Over the last few weeks, I’ve started scraping through some of the visual things that statisticians do with data. I have to admit that I’m not that interested in learning arcane tests for significance in peculiarly distributed populations, but I am keen to see what statistical graphs are out there that you can throw data at to see whether or not the data hides an interesting story (trends, clusters and outliers are three story signatures that make folk-sense to me in data terms).
And as R seems to have traction at the moment, as well as: a) being cross platform and free; b) having an active plugin “developer” community, it seems to make sense to find a way in through that… (There seems to be a shed load of recent and soon-to-be-published books around R on Amazon at the moment, and if Google uses it… (also: Google’s R style guide)).
To ease my way into R, I’ve started using R-Studio, an in-development IDE. But the other day, I was also tipped off about Red-R, a visual programming environment for R that seems to be built around the same tooling as the Orange data analysis tool I wrote about last year.
It’s still pretty ropey at the moment (on a Mac at least), but works enough to be going on with…
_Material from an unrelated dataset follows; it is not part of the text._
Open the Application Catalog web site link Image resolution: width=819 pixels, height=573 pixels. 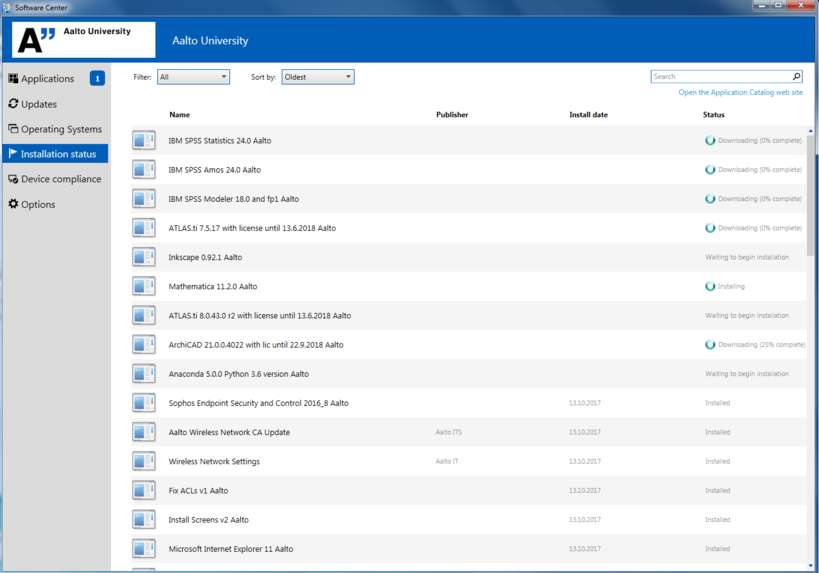[740, 92]
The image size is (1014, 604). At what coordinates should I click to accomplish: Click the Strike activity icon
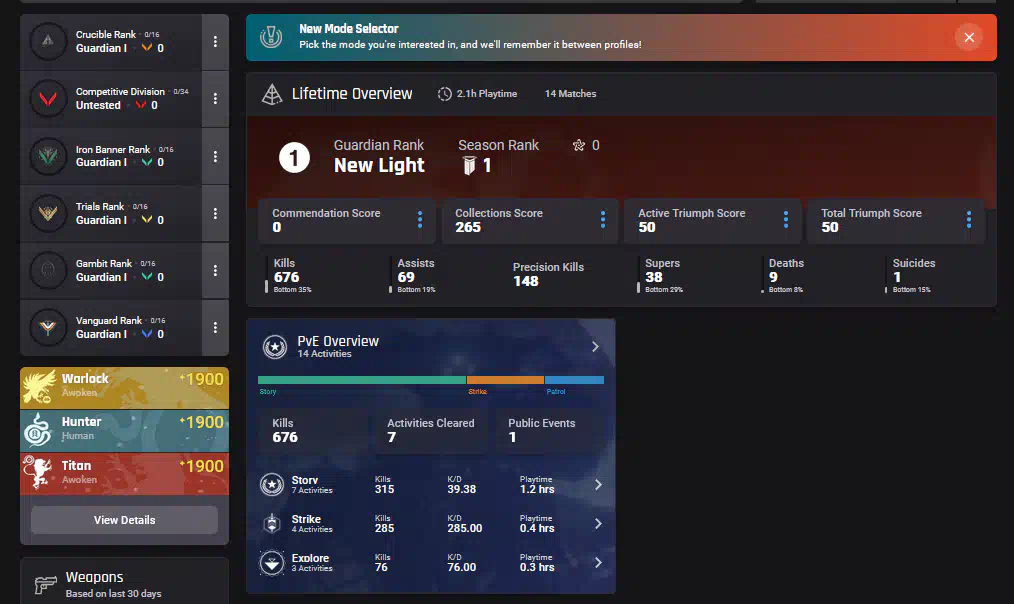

The metaphor is based on pipeline processing of data, chaining together functional blocks with wires in the order you want the functions to be executed. Getting data in is currently from a file (it would be nice to see hooks into online datasources supported too), with a range of options for getting the data into the environment in a structured way:
As with Orange, there are lots of opportunities to comment and add notes to record what you’re doing/seeing within a block.
Going through the widget menus quickly, there are blocks for – reshaping data:
(I know from web traffic into this blog that this is something that a lot of people appreciate tool support for; I’ll try to do a summary post of how R can help in this regard in the next somewhen…)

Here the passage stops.